Ok, so CharlieD gets 2 timeouts and you get one, lol.


----------



## CharlieD (Jul 26, 2006)

Wait a minute, now I have something to say in my defense. I said that it was a simple salsa recipe I picked up from a local news paper. And I said that I though that the reason it kept for so long was the fact that it had salt. I said, that what I was thinking. I did not know why it kept for so long. I do not have the recipe for it, it was one time deal. Salsa was not pickled. It had bunch of fresh veggies plus mango, plus salt that is it. It was not cooked in any way.  
 Not that I am trying to be not nice either, but those are simple facts. Nothing to it. No double talk, no hidden ingredients. Simple mater of fact. I made salsa, it was too hot, I did not like it (I rarely eat salsa. Mostly it’s for my wife) I put in the refrigerator, and forgot about it, nearly a year later I took it out look at it and it looked fine, it smelled fine, it tasted fine, it was not as potent as originally, there was no problem with it at all. Since nobody was going to eat it anyway I did dumped at that point. I don’t know why I am being accused of all mortal sins here. Breezy Cooking is just not a handle person who takes everything so seriously should be using, this is not the first time I am saying this, this is not the first time we are having this kind of conversation. I am trying to defend my self without ever having done anything wrong, without ever having said anything wrong. 

 Come on here. I should be getting only one time out and Breezy Cooking should get 2.  

As far as Ukrainian recipes goes it was completely different product I was talking about.

 O.K. having said all of that, of course, food poisoning should be on everybody’s mind, that is just simply common sense, and if that salsa looked in anyway suspicious, I would have never touched the darn thing. There ...


----------



## vagriller (Jul 26, 2006)

Nope, you were more abrasive. The use if the word duh constitutes an additional timeout. I'm really only kidding since I wield no authority here. Just be nice. If you can't be nice at least try to be nice!


----------



## BreezyCooking (Jul 26, 2006)

Whoa - lighten up CharlieD. The only reason you & I seem to go head to head is that you seem to go immediately ballistic & defensive when someone disagrees with you.

If you're willing to taste a salsa that's been in your fridge for over a year, that's certainly your perogative, but it certainly isn't something that anyone else should do.

The only other time I can recall the two of us going head-to-head is when you insisted that using spaghetti noodles in a layered baked casserole was still "Lasagne". I disagreed, saying that layering spaghetti with other ingredients made it just a baked pasta casserole - that "Lasagne" meant a pasta dish made with "lasagne" noodles. You complained - & I was admonished by the admins here, which I accepted, but, quite frankly didn't think was right.
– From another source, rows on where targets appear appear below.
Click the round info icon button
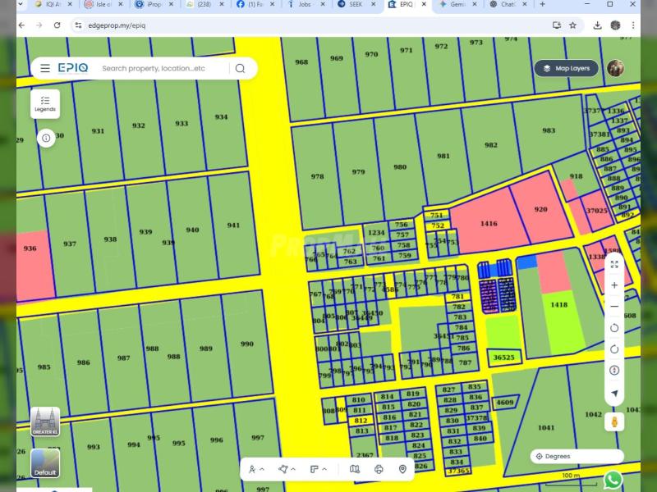The height and width of the screenshot is (492, 657). click(x=46, y=138)
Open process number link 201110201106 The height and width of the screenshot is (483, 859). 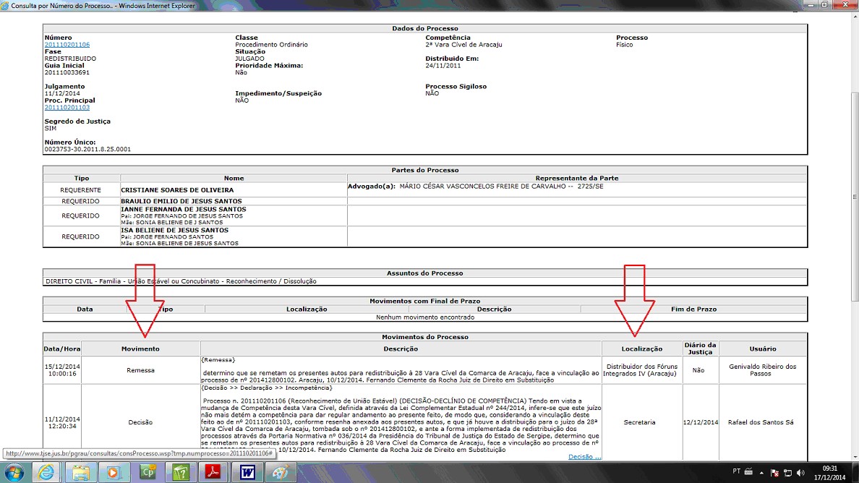pyautogui.click(x=67, y=45)

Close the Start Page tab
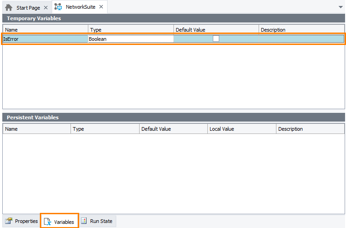[x=46, y=8]
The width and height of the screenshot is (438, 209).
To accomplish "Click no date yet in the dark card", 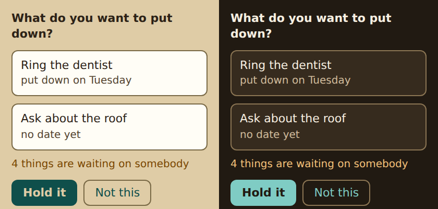I will (270, 135).
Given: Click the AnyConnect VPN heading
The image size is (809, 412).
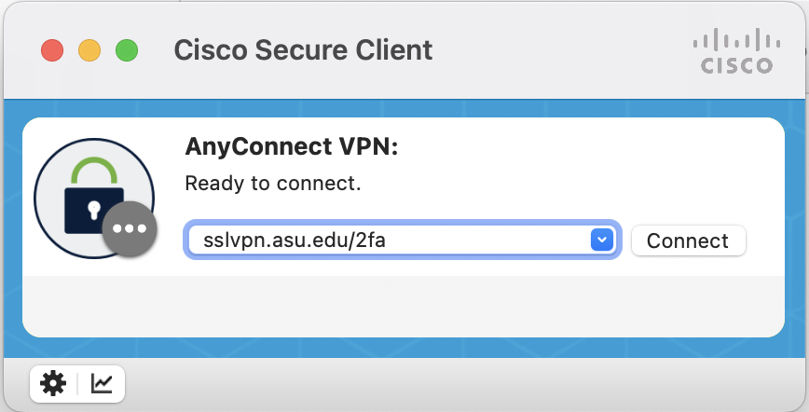Looking at the screenshot, I should (292, 147).
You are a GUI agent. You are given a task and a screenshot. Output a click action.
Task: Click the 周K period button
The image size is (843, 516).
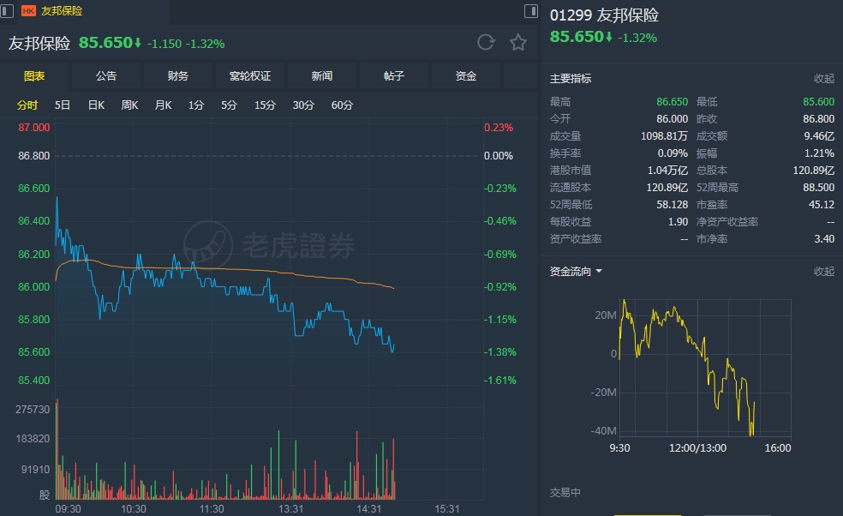click(129, 105)
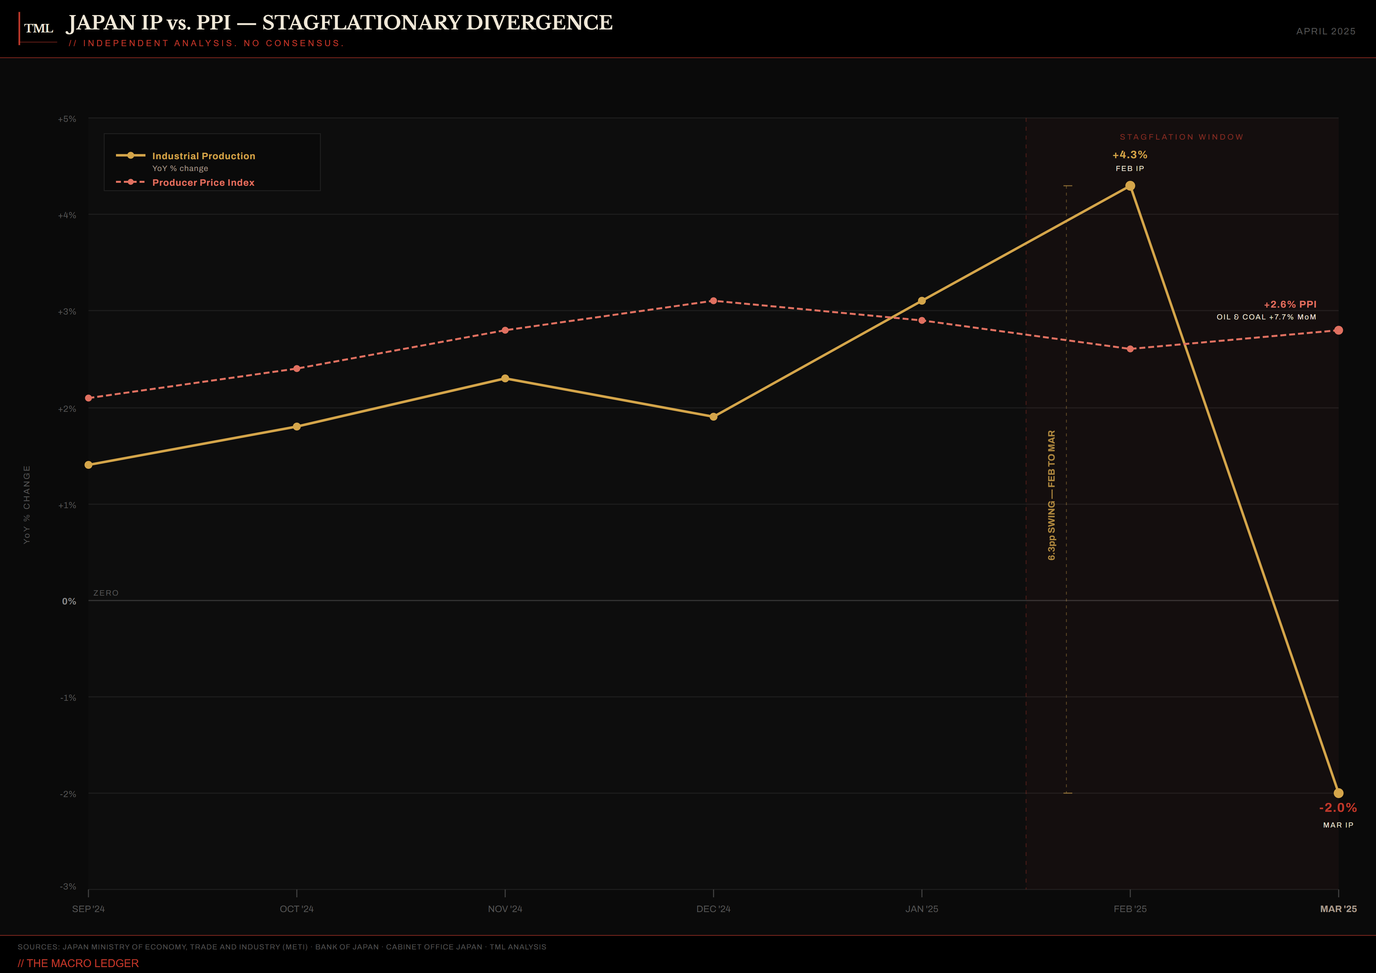Click the Feb '25 IP peak data point

click(1130, 186)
Sorry - it might just be semantics but I hold my ground - both with "Lasagne" & intimating that salsa won't kill you after being in the fridge for a year.

I'm not being mean or nasty; never used abusive terms or tried to make you out to be a bad guy/cook whatever.  You, on the other hand, just can't seem to take an opposing opinion in good grace.


----------



## vagriller (Jul 26, 2006)

Breezy,
You get another timeout for bringing another thread into the "discussion." One minute for every year old you are (that is how we do it for my son).


----------



## GB (Jul 26, 2006)

I am closing this thread. This has gotten way out of hand. I think you both need to step back and look at what you have said to each other from the other persons point of view. Neither of you were particularly nice to each other and thus this thread is now closed.

Angie if you feel that you have not gotten the answer you were looking for then please feel free to start a new thread with the same question. Thanks.


----------